Task instructions: Please write out exactly the lines of the data below from the line holding "メニュー (249, 39)" through the line holding "Impressum (2169, 1602)", and leave out the rest.

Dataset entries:

▼

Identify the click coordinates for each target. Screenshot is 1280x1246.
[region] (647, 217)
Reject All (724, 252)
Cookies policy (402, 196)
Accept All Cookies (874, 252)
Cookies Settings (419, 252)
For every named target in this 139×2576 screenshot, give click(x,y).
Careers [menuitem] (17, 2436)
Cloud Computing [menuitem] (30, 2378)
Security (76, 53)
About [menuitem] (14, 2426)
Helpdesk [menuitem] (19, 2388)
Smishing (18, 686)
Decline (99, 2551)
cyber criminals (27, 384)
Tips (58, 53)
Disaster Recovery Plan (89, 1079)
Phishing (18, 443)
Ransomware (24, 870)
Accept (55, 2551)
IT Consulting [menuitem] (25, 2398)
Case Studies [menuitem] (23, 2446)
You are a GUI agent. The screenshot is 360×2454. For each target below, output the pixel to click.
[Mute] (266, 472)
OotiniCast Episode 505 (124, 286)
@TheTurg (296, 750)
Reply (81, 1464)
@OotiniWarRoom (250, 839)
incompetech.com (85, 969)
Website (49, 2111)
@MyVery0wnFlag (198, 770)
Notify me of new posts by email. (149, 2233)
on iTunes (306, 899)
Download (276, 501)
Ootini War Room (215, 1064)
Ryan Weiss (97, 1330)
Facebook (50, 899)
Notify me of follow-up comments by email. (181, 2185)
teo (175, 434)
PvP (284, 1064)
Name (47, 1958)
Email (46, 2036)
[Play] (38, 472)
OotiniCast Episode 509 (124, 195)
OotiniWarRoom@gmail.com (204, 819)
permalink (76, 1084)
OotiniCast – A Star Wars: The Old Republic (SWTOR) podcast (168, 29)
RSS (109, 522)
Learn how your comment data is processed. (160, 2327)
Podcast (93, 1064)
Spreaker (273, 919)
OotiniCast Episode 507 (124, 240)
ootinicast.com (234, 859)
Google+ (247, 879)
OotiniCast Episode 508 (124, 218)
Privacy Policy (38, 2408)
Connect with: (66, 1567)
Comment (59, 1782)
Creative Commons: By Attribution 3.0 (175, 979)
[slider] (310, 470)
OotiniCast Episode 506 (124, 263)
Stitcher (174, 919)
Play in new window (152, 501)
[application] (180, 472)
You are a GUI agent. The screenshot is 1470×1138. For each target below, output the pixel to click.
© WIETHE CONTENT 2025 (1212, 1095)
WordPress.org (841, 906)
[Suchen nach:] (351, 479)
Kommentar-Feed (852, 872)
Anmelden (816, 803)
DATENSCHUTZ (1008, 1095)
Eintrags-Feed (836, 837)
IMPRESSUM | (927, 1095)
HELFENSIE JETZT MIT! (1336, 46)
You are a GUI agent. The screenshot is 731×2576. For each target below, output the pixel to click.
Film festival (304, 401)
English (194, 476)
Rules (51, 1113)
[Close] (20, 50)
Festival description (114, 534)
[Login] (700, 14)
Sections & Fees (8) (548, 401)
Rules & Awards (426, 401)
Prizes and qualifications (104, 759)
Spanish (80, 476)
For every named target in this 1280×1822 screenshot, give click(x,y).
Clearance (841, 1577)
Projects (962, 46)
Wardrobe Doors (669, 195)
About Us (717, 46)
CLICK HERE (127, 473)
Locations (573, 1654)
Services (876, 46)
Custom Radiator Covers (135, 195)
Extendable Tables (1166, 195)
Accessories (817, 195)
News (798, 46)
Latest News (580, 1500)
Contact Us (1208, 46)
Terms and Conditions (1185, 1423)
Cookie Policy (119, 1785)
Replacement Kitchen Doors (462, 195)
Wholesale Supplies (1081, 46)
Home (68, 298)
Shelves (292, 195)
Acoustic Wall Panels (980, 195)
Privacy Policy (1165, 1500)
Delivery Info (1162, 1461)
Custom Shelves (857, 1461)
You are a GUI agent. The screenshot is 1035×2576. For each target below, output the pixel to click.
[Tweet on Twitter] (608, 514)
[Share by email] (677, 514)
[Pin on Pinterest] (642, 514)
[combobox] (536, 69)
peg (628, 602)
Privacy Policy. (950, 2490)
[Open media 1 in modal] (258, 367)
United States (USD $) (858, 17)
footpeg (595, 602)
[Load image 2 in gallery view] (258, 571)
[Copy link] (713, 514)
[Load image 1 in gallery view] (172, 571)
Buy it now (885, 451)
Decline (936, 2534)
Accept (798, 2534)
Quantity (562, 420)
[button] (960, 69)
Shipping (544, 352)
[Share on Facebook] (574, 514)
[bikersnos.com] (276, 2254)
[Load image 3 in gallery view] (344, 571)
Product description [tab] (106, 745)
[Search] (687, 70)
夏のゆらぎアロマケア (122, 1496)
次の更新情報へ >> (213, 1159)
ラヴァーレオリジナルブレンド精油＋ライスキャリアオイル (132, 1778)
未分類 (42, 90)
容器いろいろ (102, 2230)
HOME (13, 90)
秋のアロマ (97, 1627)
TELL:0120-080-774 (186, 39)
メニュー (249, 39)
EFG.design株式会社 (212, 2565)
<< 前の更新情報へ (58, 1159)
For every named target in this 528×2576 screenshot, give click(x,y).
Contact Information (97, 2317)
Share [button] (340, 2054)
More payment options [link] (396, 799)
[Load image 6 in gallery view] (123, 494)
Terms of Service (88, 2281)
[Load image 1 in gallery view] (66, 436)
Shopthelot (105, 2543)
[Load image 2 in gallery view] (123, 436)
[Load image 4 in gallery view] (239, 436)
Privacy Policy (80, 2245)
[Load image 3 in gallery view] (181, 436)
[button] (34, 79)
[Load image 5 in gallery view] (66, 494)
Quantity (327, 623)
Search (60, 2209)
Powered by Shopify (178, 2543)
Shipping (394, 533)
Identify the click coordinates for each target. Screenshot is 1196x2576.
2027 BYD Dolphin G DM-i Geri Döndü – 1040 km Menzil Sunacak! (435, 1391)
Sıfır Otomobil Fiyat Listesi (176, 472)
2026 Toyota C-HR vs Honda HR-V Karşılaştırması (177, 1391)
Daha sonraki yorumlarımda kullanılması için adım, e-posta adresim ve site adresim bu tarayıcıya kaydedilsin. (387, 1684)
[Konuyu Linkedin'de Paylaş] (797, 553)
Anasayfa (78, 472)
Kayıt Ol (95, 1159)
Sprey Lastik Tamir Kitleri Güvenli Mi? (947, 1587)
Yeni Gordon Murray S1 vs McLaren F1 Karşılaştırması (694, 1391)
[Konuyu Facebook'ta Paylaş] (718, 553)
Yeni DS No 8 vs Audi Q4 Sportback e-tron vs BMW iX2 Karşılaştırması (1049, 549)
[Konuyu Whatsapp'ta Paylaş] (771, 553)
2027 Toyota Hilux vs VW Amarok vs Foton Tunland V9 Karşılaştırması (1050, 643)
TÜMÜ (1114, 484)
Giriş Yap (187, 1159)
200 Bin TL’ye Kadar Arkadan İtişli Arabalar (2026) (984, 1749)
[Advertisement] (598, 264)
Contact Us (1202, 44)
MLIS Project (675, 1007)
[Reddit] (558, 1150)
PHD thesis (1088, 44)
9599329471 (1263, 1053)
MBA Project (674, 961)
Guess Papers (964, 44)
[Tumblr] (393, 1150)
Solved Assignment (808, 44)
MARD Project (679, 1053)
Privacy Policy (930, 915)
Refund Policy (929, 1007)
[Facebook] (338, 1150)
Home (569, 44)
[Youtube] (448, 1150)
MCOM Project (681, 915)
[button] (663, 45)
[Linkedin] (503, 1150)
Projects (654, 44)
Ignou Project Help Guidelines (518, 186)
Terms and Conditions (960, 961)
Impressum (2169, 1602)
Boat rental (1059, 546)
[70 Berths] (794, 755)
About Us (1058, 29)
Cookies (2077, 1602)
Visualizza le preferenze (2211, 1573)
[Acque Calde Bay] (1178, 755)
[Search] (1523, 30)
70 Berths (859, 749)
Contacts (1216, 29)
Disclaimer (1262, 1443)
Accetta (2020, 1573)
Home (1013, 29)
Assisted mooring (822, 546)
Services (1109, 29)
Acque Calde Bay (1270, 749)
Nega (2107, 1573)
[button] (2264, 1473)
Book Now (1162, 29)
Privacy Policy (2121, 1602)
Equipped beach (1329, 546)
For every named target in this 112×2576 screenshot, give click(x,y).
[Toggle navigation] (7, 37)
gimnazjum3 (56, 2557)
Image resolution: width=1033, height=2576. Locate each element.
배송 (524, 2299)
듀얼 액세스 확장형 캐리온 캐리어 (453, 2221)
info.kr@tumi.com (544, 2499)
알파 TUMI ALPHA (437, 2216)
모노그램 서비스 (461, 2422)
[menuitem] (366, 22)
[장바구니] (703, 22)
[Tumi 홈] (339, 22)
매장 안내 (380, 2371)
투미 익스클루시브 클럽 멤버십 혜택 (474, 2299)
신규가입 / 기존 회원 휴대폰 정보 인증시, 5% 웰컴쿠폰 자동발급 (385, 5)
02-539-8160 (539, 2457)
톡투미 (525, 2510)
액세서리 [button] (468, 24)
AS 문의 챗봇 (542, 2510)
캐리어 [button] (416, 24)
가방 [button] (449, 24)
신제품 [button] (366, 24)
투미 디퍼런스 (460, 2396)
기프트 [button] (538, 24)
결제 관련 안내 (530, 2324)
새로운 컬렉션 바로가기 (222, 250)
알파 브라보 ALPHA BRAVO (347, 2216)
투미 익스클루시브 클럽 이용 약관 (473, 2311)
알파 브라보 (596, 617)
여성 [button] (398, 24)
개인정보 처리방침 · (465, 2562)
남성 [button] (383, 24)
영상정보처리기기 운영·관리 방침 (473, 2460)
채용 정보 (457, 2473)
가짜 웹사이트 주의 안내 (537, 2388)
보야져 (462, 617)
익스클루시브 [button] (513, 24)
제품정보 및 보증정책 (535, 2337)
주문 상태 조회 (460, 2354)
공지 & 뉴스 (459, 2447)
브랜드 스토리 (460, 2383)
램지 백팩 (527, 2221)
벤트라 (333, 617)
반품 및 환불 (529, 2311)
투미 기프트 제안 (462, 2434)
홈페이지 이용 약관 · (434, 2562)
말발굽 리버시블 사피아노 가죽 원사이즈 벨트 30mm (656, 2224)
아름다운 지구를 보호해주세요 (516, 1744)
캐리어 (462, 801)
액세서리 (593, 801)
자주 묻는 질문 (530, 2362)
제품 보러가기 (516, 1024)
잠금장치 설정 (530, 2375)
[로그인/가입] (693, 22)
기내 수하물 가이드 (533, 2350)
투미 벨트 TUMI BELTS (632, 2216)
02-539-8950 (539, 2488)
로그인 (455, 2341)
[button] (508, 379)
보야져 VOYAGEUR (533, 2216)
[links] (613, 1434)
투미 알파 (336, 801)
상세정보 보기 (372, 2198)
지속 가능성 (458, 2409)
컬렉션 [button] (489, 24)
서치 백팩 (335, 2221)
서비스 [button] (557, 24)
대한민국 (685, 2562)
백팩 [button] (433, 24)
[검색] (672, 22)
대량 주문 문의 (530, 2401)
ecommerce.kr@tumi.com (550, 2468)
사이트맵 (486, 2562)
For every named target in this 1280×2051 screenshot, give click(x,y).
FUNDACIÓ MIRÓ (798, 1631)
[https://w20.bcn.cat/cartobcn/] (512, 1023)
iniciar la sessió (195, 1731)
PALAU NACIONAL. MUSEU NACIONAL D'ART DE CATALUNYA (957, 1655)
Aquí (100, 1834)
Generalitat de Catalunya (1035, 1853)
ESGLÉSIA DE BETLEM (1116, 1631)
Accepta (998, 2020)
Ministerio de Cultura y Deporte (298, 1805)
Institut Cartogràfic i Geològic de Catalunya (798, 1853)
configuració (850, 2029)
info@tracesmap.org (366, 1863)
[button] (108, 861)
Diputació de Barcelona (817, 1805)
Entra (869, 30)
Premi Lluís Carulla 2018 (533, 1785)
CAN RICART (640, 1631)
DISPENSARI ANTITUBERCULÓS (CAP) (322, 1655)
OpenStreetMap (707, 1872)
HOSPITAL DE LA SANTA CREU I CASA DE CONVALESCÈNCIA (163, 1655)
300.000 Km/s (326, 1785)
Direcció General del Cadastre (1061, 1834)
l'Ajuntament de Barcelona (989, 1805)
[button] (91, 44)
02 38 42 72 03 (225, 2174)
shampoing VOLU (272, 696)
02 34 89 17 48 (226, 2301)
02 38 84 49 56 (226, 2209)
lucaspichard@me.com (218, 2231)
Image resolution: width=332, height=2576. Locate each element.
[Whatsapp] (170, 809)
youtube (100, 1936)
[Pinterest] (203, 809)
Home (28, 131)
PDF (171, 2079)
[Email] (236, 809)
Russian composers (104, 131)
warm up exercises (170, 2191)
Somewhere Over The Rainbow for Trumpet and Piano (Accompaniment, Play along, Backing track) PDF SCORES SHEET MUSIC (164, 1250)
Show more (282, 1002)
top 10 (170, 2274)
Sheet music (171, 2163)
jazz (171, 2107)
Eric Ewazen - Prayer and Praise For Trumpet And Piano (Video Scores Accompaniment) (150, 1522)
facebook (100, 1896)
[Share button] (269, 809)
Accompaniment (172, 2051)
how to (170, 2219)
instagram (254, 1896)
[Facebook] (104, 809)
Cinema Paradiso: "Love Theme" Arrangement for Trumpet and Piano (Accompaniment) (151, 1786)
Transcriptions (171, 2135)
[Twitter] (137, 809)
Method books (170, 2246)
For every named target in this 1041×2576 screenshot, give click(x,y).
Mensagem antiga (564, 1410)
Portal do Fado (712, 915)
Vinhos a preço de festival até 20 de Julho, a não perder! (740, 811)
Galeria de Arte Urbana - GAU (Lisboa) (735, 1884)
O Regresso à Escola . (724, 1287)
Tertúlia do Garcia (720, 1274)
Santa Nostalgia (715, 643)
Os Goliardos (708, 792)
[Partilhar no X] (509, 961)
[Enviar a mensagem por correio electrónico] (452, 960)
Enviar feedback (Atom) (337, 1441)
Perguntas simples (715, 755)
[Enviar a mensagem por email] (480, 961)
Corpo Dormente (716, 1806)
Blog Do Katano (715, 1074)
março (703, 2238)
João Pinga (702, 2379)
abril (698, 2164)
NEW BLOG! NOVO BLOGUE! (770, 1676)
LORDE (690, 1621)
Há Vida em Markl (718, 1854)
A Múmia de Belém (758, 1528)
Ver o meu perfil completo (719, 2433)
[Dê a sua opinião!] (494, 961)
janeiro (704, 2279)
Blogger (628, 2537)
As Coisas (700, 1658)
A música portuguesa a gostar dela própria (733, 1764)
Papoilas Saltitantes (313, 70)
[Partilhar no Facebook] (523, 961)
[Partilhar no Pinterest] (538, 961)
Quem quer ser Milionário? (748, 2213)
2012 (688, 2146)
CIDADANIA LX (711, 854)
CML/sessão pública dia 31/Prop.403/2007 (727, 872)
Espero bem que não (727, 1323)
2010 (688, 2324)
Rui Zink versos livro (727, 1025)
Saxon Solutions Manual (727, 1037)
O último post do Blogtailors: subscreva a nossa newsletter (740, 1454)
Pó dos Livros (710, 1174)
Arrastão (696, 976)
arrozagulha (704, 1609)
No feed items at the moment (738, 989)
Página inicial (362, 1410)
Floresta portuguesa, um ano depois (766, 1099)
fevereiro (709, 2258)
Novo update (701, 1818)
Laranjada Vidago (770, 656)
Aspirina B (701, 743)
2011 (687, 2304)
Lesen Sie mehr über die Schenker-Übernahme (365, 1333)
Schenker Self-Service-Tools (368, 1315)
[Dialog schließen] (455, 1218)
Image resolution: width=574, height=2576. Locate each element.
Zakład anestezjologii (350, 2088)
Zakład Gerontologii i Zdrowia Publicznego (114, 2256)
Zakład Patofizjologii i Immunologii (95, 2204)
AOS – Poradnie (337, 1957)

▲

Solution to this problem:
メニュー (249, 39)
EFG.design株式会社 (212, 2565)
<< 前の更新情報へ (58, 1159)
For every named target in this 528×2576 screenshot, give click(x,y).
Contact Information (97, 2317)
Share [button] (340, 2054)
More payment options [link] (396, 799)
[Load image 6 in gallery view] (123, 494)
Terms of Service (88, 2281)
[Load image 1 in gallery view] (66, 436)
Shopthelot (105, 2543)
[Load image 2 in gallery view] (123, 436)
[Load image 4 in gallery view] (239, 436)
Privacy Policy (80, 2245)
[Load image 3 in gallery view] (181, 436)
[button] (34, 79)
[Load image 5 in gallery view] (66, 494)
Quantity (327, 623)
Search (60, 2209)
Powered by Shopify (178, 2543)
Shipping (394, 533)
Identify the click coordinates for each target. Screenshot is 1196x2576.
2027 BYD Dolphin G DM-i Geri Döndü – 1040 km Menzil Sunacak! (435, 1391)
Sıfır Otomobil Fiyat Listesi (176, 472)
2026 Toyota C-HR vs Honda HR-V Karşılaştırması (177, 1391)
Daha sonraki yorumlarımda kullanılması için adım, e-posta adresim ve site adresim bu tarayıcıya kaydedilsin. (387, 1684)
[Konuyu Linkedin'de Paylaş] (797, 553)
Anasayfa (78, 472)
Kayıt Ol (95, 1159)
Sprey Lastik Tamir Kitleri Güvenli Mi? (947, 1587)
Yeni Gordon Murray S1 vs McLaren F1 Karşılaştırması (694, 1391)
[Konuyu Facebook'ta Paylaş] (718, 553)
Yeni DS No 8 vs Audi Q4 Sportback e-tron vs BMW iX2 Karşılaştırması (1049, 549)
[Konuyu Whatsapp'ta Paylaş] (771, 553)
2027 Toyota Hilux vs VW Amarok vs Foton Tunland V9 Karşılaştırması (1050, 643)
TÜMÜ (1114, 484)
Giriş Yap (187, 1159)
200 Bin TL’ye Kadar Arkadan İtişli Arabalar (2026) (984, 1749)
[Advertisement] (598, 264)
Contact Us (1202, 44)
MLIS Project (675, 1007)
[Reddit] (558, 1150)
PHD thesis (1088, 44)
9599329471 (1263, 1053)
MBA Project (674, 961)
Guess Papers (964, 44)
[Tumblr] (393, 1150)
Solved Assignment (808, 44)
MARD Project (679, 1053)
Privacy Policy (930, 915)
Refund Policy (929, 1007)
[Facebook] (338, 1150)
Home (569, 44)
[Youtube] (448, 1150)
MCOM Project (681, 915)
[button] (663, 45)
[Linkedin] (503, 1150)
Projects (654, 44)
Ignou Project Help Guidelines (518, 186)
Terms and Conditions (960, 961)
Impressum (2169, 1602)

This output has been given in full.